**Exercise**
Would you please copy the entries exactly, leaving every picture aside?

**Records from a data source**
BEGIN
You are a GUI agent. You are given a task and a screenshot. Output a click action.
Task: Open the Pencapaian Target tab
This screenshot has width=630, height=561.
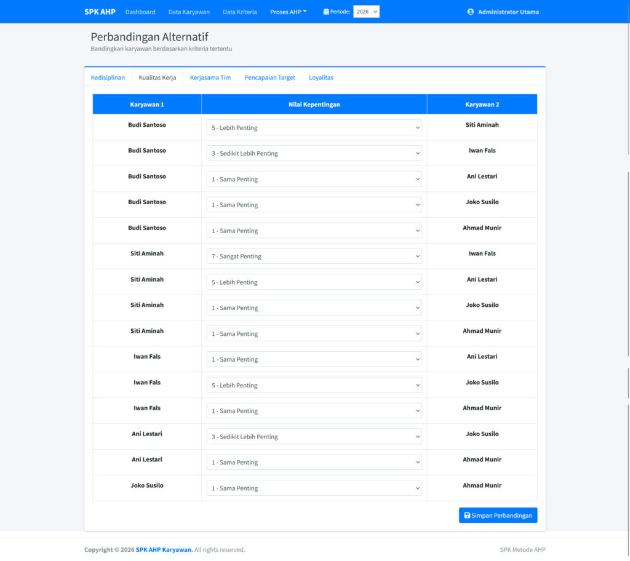(269, 78)
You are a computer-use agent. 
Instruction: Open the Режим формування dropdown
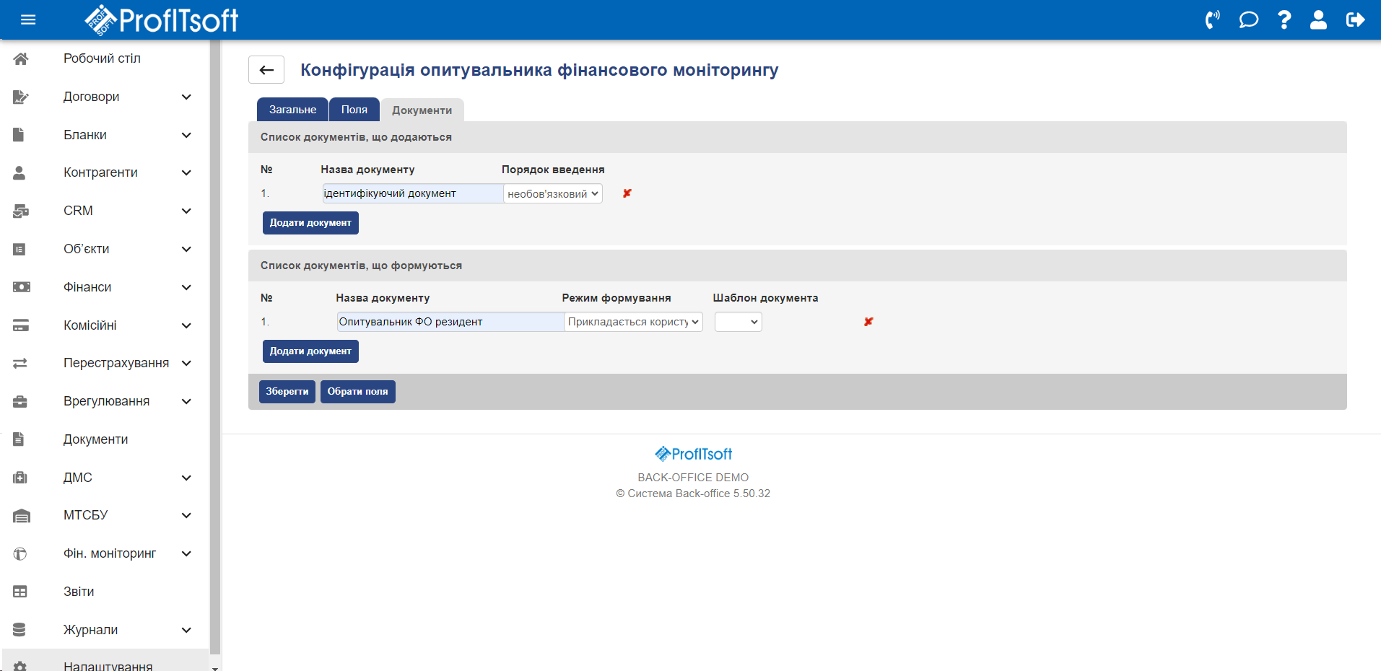coord(633,322)
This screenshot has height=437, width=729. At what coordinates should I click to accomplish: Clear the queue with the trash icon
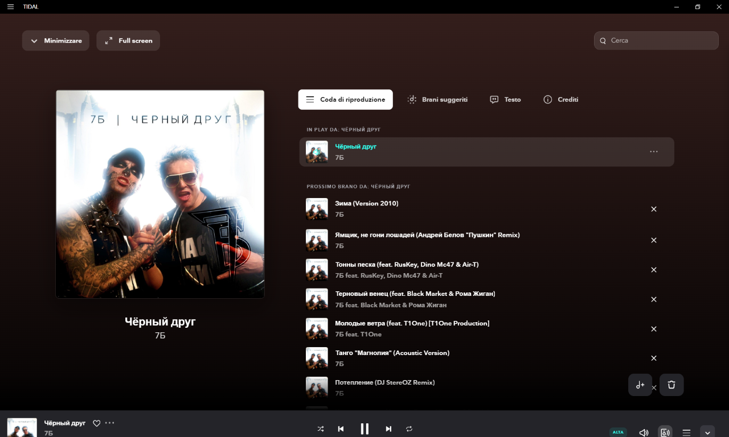671,385
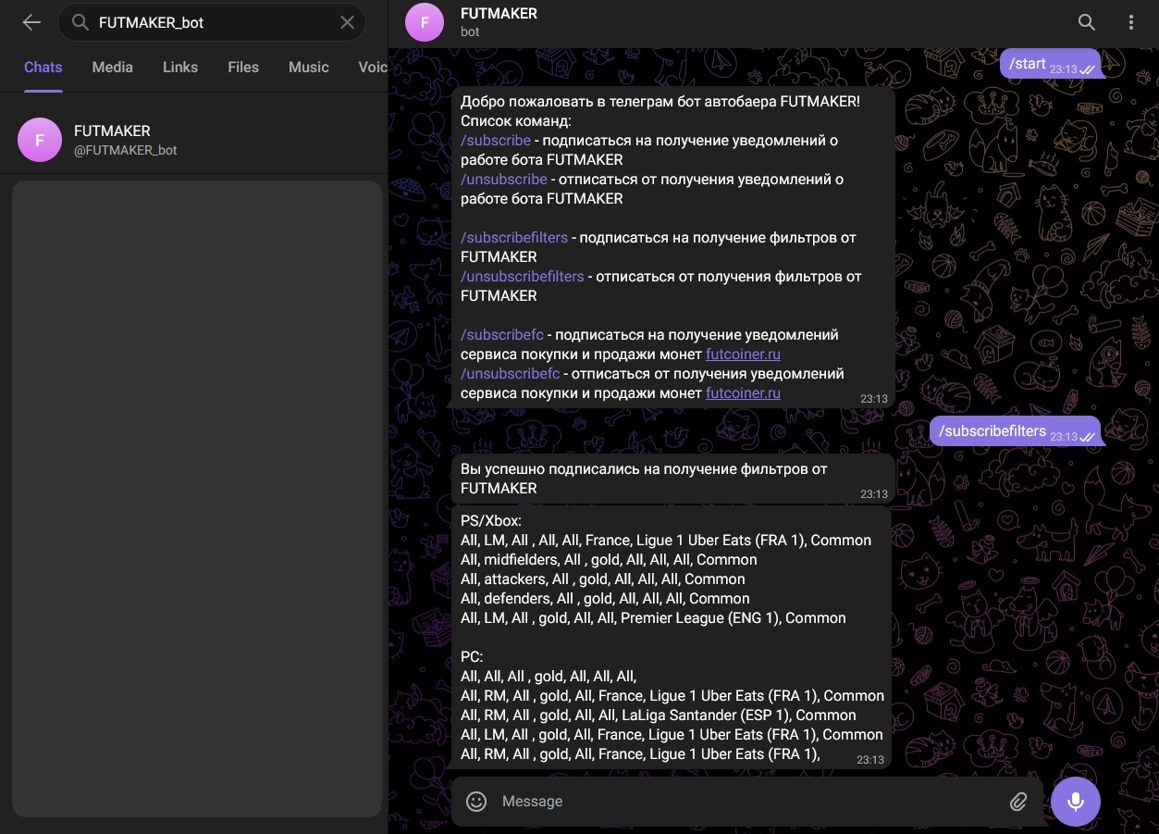Select the Chats search tab
1159x834 pixels.
pyautogui.click(x=43, y=68)
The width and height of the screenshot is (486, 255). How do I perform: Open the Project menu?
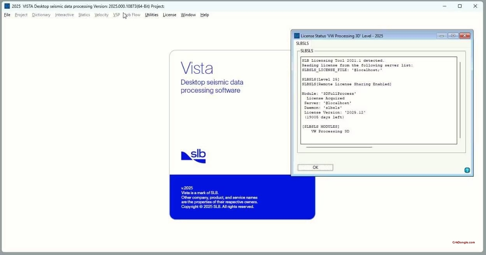point(21,15)
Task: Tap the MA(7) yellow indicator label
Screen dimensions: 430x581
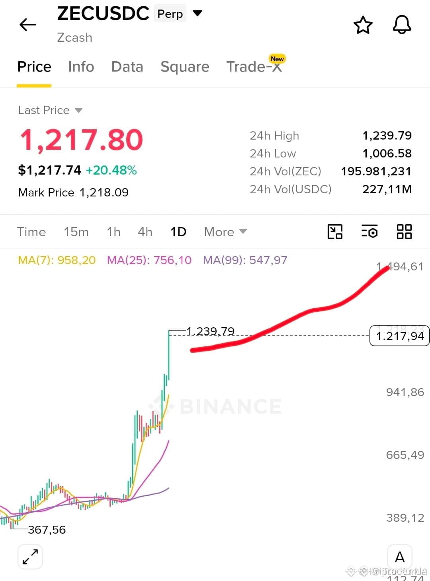Action: coord(57,260)
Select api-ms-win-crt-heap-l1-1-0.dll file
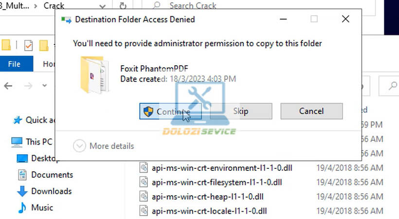Image resolution: width=399 pixels, height=219 pixels. (x=207, y=196)
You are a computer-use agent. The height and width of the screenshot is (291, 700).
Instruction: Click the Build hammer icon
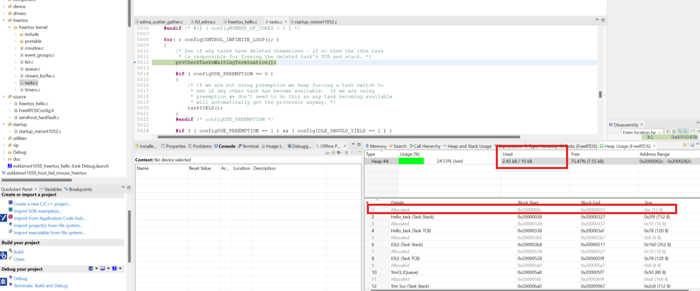pyautogui.click(x=11, y=251)
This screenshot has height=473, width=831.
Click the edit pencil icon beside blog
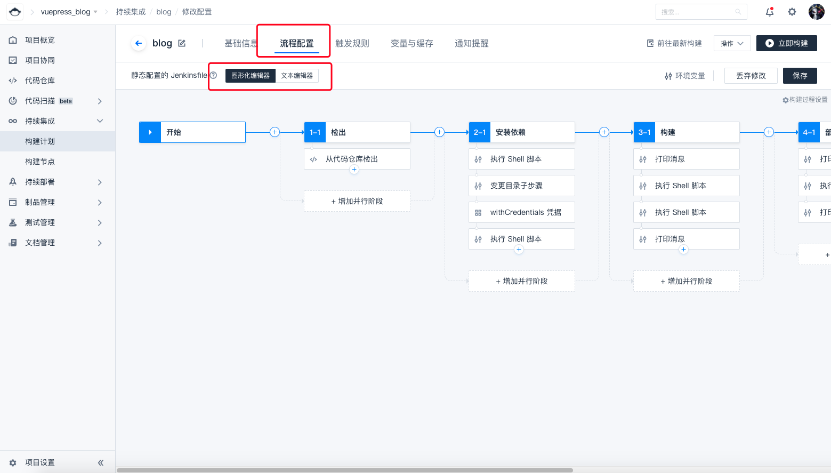point(182,43)
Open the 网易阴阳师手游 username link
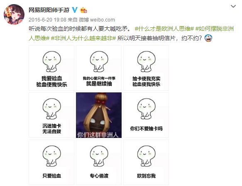Viewport: 242px width, 186px height. [x=49, y=10]
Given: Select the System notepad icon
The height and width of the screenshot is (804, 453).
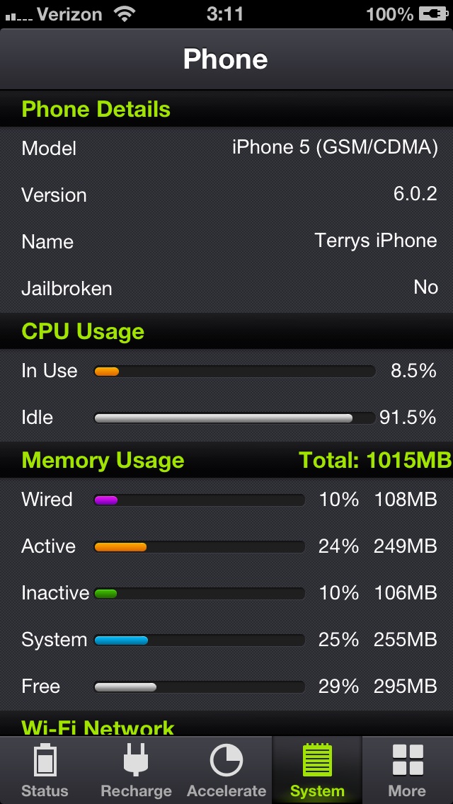Looking at the screenshot, I should [x=317, y=759].
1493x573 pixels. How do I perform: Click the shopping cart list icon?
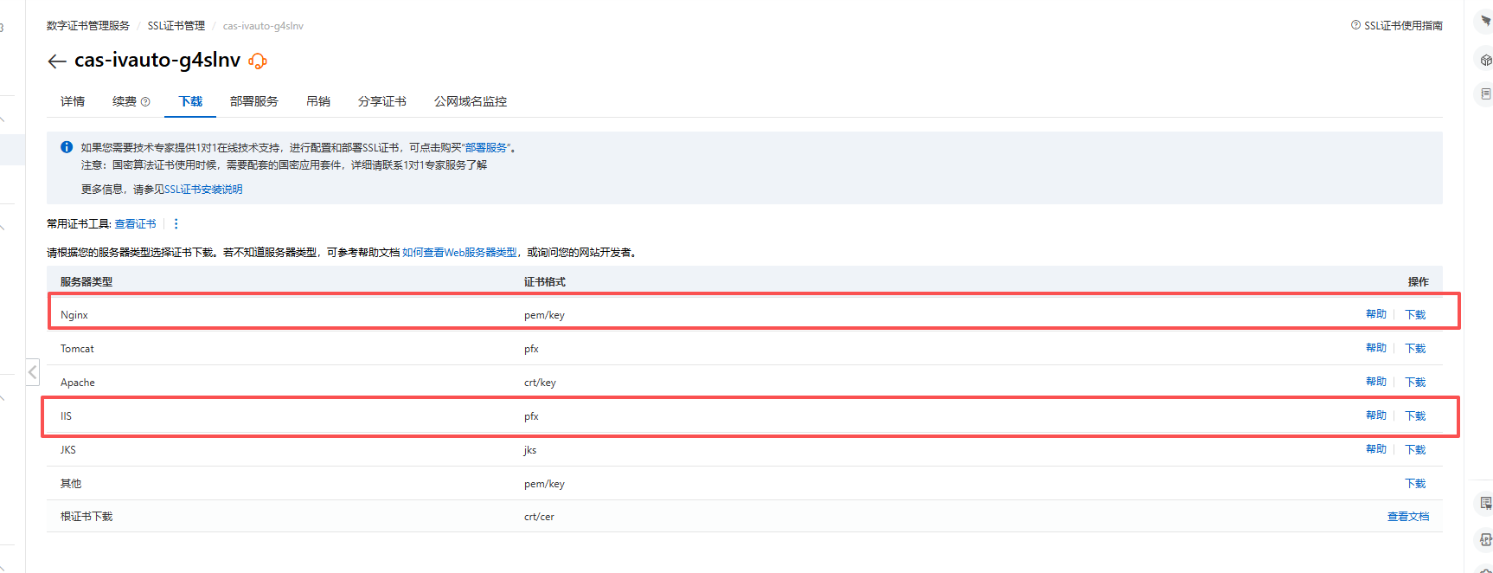click(x=1485, y=503)
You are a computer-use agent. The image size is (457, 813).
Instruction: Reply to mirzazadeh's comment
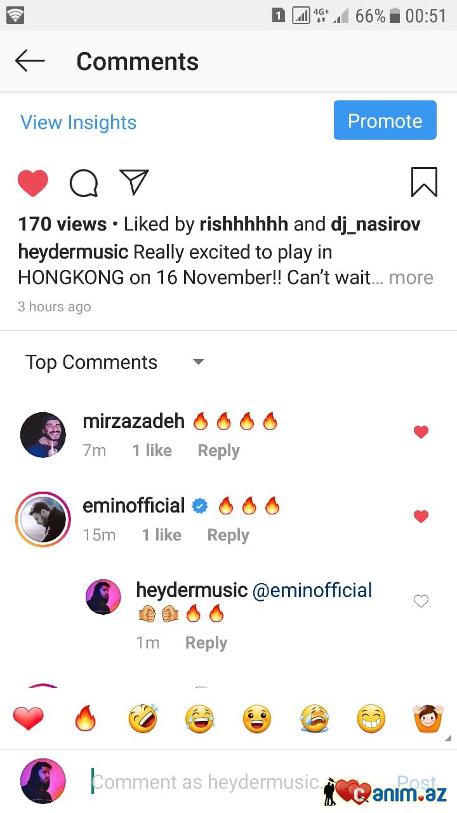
END
**Output below**
You are a GUI agent. You are given a task and a screenshot. Output a click action.
Task: Open the Pencapaian Target tab
This screenshot has width=630, height=561.
(269, 78)
You are a computer-use agent. 
Instruction: Open the Режим формування dropdown
coord(633,322)
This screenshot has height=437, width=729. At what coordinates should I click to accomplish: Clear the queue with the trash icon
671,385
Select the Chats search tab
1159x834 pixels.
pyautogui.click(x=43, y=68)
The width and height of the screenshot is (486, 255). How do I perform: Open the Project menu?
point(21,15)
Task: Tap the MA(7) yellow indicator label
Screen dimensions: 430x581
Action: coord(57,260)
Select api-ms-win-crt-heap-l1-1-0.dll file
Image resolution: width=399 pixels, height=219 pixels. (x=207, y=196)
You are a computer-use agent. The height and width of the screenshot is (291, 700).
Instruction: Click the Build hammer icon
pyautogui.click(x=11, y=251)
This screenshot has height=473, width=831.
Click the edit pencil icon beside blog
point(182,43)
Open the 网易阴阳师手游 username link
Viewport: 242px width, 186px height. [x=49, y=10]
Given: Select the System notepad icon
The height and width of the screenshot is (804, 453).
Looking at the screenshot, I should [x=317, y=759].
1493x573 pixels. How do I perform: Click the shopping cart list icon?
click(x=1485, y=503)
You are a computer-use agent. The image size is (457, 813).
Instruction: Reply to mirzazadeh's comment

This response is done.